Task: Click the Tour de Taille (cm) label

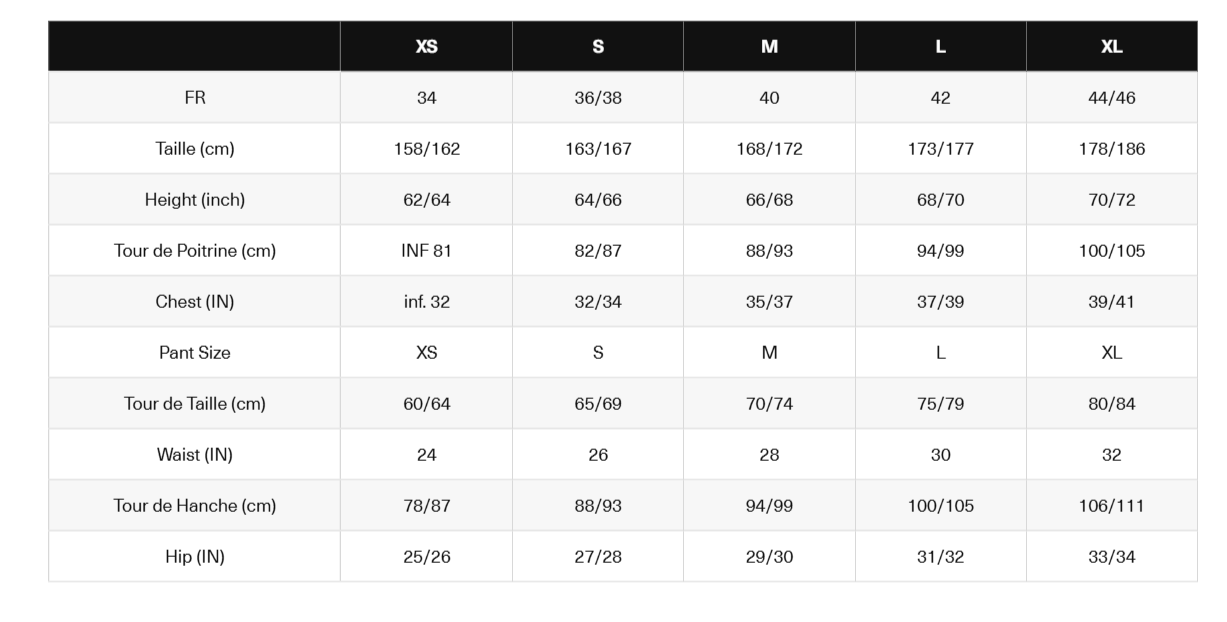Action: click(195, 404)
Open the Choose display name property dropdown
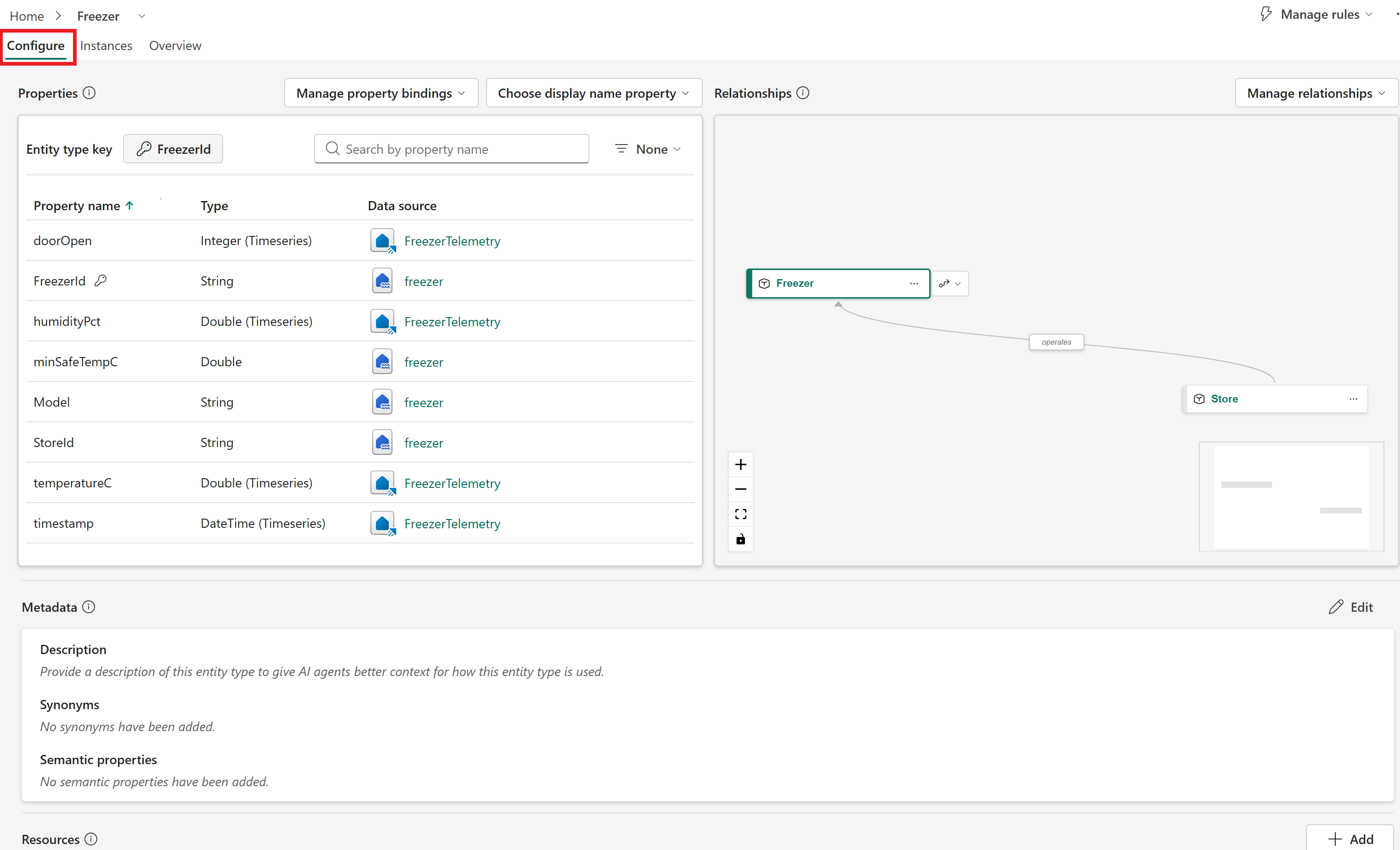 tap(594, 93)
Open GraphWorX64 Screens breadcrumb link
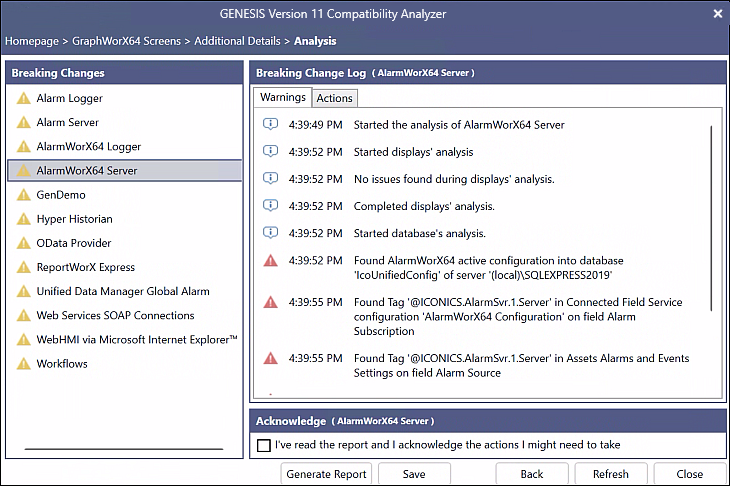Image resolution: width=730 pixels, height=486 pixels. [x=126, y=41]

——

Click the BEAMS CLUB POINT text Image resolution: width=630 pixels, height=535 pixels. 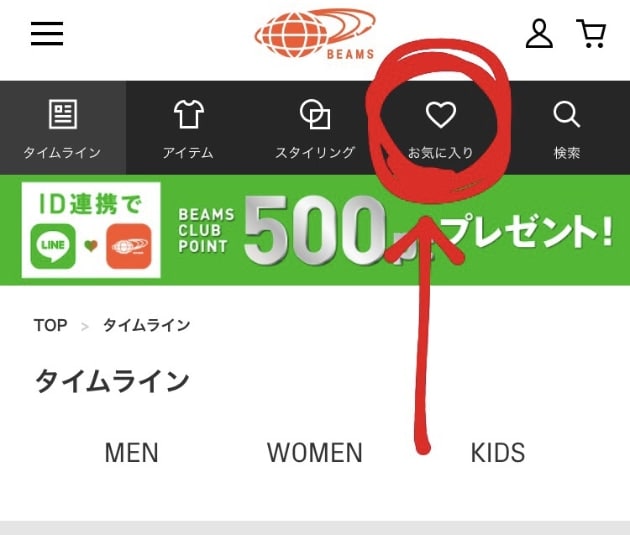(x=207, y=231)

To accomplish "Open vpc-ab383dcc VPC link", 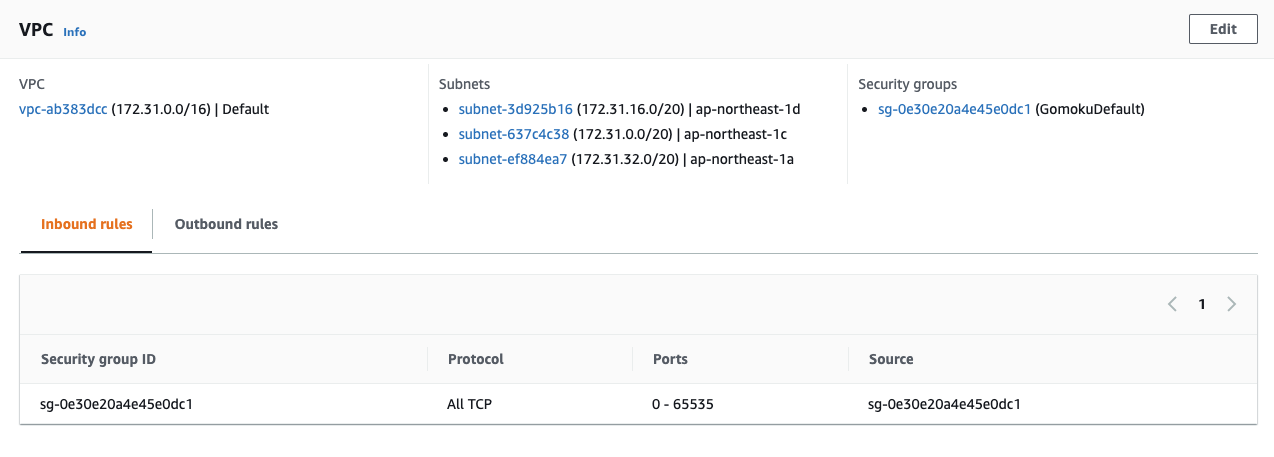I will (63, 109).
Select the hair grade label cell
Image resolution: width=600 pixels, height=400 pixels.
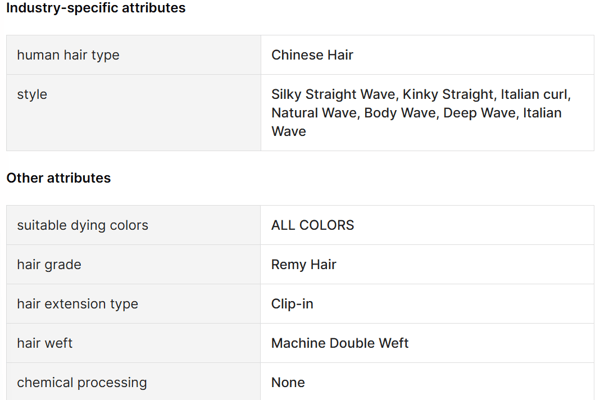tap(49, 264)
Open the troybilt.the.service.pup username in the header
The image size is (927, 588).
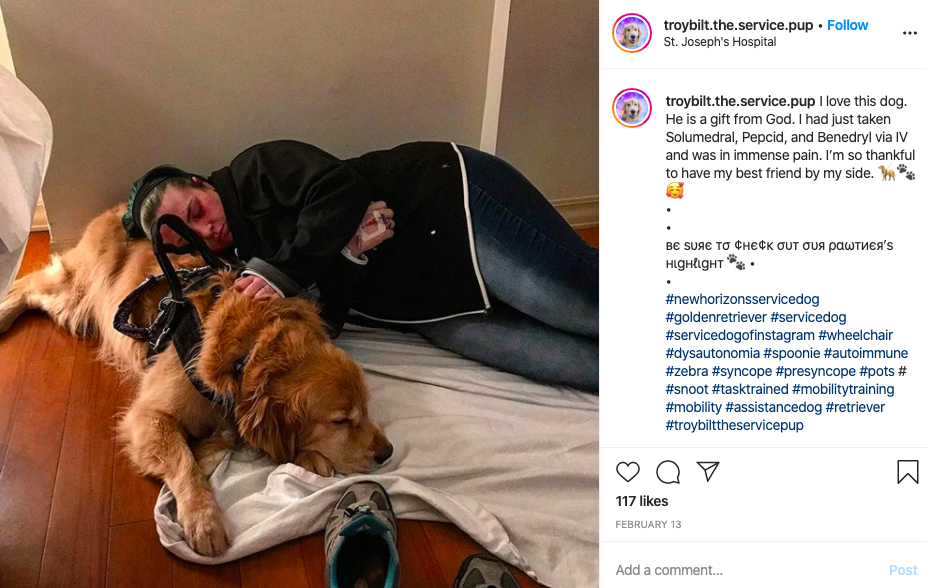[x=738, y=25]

——

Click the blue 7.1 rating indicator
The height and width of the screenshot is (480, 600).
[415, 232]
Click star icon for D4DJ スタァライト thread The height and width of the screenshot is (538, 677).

——

**AIM**
Put the lines from the one containing "Open the Choose" up to and including the one containing "Image resolution: width=730" into a JSON list of strings, with one string per line and no blank lines. Leave the pictures out.

**OUTPUT OF THE EXERCISE**
[
  "Open the Choose display name property dropdown",
  " tap(594, 93)",
  "Open GraphWorX64 Screens breadcrumb link",
  "Image resolution: width=730 pixels, height=486 pixels. [x=126, y=41]"
]